Every fan base has its ups and downs, often in the same shift. But there’s being bummed out about a tough loss, and then there’s the soul-destroying misery that comes with seeing your team become a laughingstock. And, at least according to what I’ve been told, sometimes it works the other way, and you get to watch your team ascend to the very top of the sport, winning a championship or even several.

Some fan bases know both feelings well. Is that a good thing or a bad thing? I’m not sure it’s either, but at least it’s not boring. Like the old saying goes, may you live in interesting times.

Here’s how this will work. We’ll go back to the modern era (post-1967) for the Original Six teams, and the life of the team for everyone else. For franchises that have moved, we’ll start the clock on when they arrived in the new city, since if you were a diehard Hartford Whalers fan I’m guessing your low was when the team pulled out of town. Winnipeg gets credit for both version of the Jets, because we are not heathens here.

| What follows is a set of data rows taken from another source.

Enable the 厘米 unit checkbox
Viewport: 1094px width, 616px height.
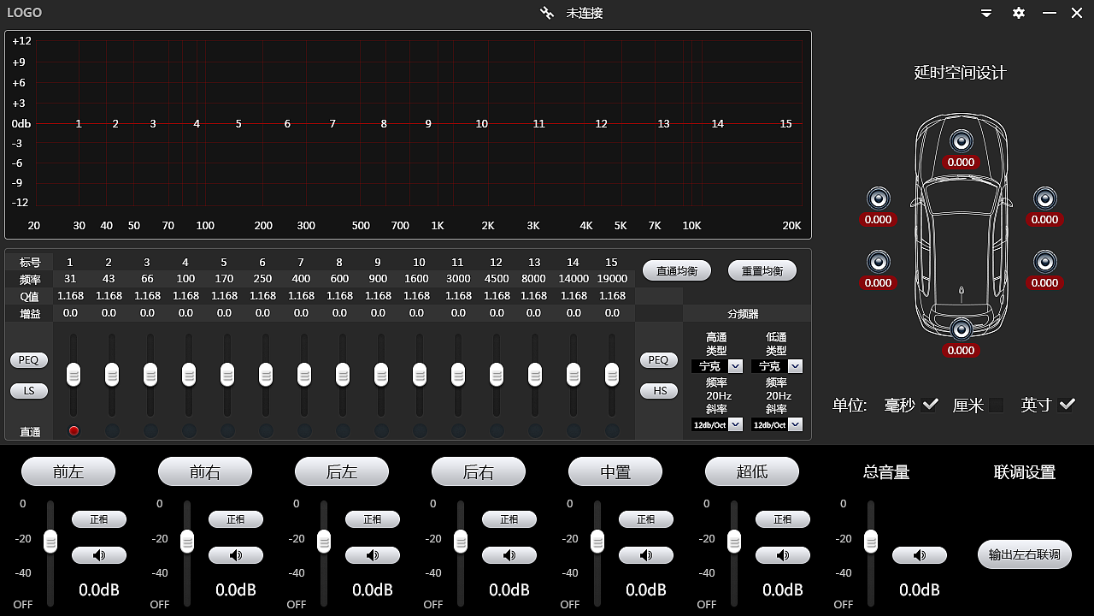(997, 405)
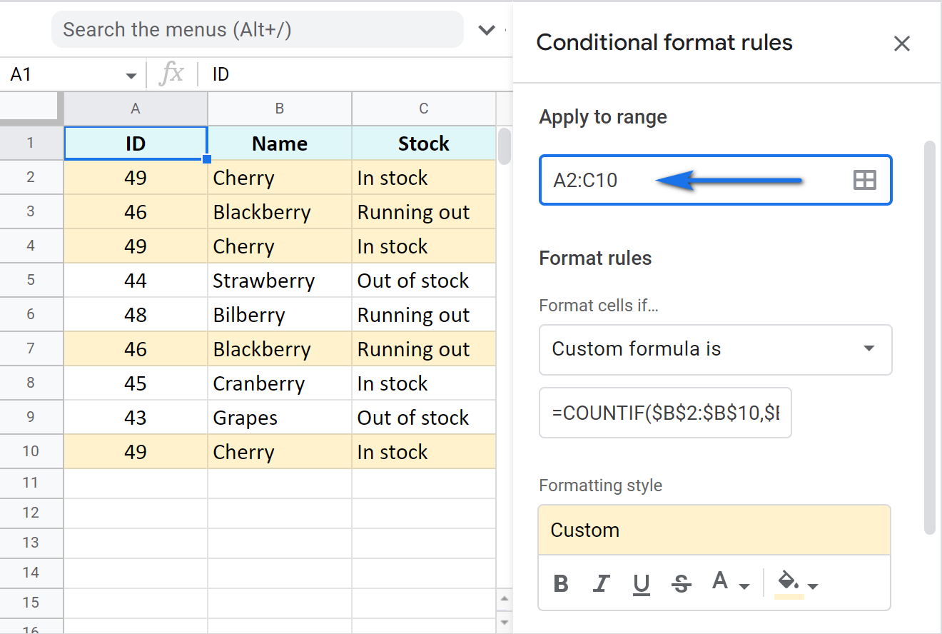
Task: Apply strikethrough in the formatting style bar
Action: tap(682, 583)
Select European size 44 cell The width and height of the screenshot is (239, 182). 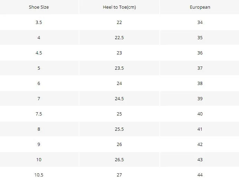(x=200, y=175)
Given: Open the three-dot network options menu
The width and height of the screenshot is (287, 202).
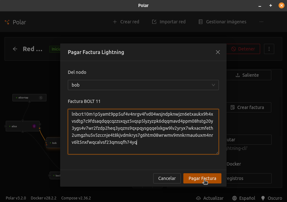Looking at the screenshot, I should (x=269, y=49).
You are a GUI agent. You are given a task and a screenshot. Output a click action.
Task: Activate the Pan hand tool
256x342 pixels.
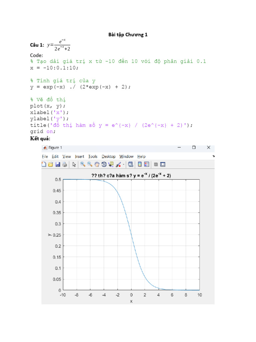point(97,164)
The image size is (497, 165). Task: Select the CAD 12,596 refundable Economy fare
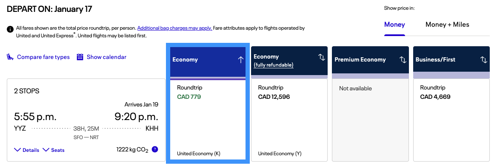tap(289, 120)

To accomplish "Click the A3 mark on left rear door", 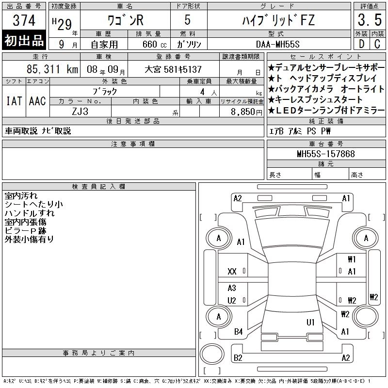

The fun part about this idea is that every fan base is convinced that their personal highs and lows are more extreme than everyone else’s, meaning everyone is going to be mad at me. Awesome, let’s do this. Let’s figure out which teams have covered the entire spectrum of the fan experience, good and bad, with a ranking that starts with the smallest gap and works up to the largest.

31. Vegas Golden Knights

Easy call here. They skipped the whole “miserable expansion years” thing and went to the final in Year 1. Sure, there was a controversial call that helped cost them a playoff round against the Sharks. But they’ve basically been really good every single year of their existence, and it’s OK to hate their fans for it just a little bit.

30. Minnesota Wild

They’ve made one trip to the conference final, had one pick in the top three in franchise history and have had between 81-106 points in every full season since 2002. Even these last few years when their fans made it sound like they were terrible, you look at the standings and inevitably find them hanging around the wild card race. They’re so middle-of-the-road that their logo should be a highway divider. On the bright side, this is the first time I’ve ever made any kind of ranking of all 31 teams and not had the Wild finish 16th.

29. Columbus Blue Jackets

The early days weren’t great, although they never embarrassed themselves. The last decade or so has seen them bounce from respectable to quite good, although it’s only resulted in one playoff round win. Waiting 20 years for a breakthrough wears on you, for sure, but Columbus fans haven’t been too low and have barely ever been high.

28. Nashville Predators

They were bad but not embarrassing as an expansion team, then embarked on nearly two decades of being pretty good most years, culminating with a trip to the final in 2017 that was followed by a Presidents’ Trophy. Without a Cup or any truly terrible seasons, they can’t rank all that high.

27. Winnipeg Jets

Even giving them credit for both versions of the franchise … man, there’s not a lot here at either extreme. We’re not counting the WHA days, so those titles don’t help. The Original Jets had one legitimately terrible season back in 1980-81 (that resulted in Dale Hawerchuk) and a few others that weren’t very good, but otherwise they were a solid 80ish point team that consistently made the playoffs and then politely went out in the first round. The updated version has been better, including the city’s only trip to a conference final, but still pretty middle-of-the-road. I’ll give Winnipeg fans credit for the highs and lows of watching their team leave and return, but in terms of what happens on the ice, they’ve mostly avoided the extremes.

26. Arizona Coyotes

Speaking of the Jets, it’s been nearly a quarter-century since the original franchise arrived in Arizona, and they’ve only made it out of the first round once while averaging less than one playoff game win per season. They’ve also never been especially awful, except for the one year they tried to be and then got burned by the lottery gods. We’ll give their fans some credit for all the off-ice drama they’ve had to endure, though, because it’s been constant.

25. Florida Panthers

The lows include multiple seasons in which they finished in last place overall, with the added bonus that they traded away those first overall picks. Mix in uncertainty over the franchise’s long-term future and non-stop snark from more seasoned markets, and Panthers fans have that end of the scale covered reasonably well. The other half of the equation is dicier, though, with one surprise trip to the final in 1996 and not so much as a single playoff round win since.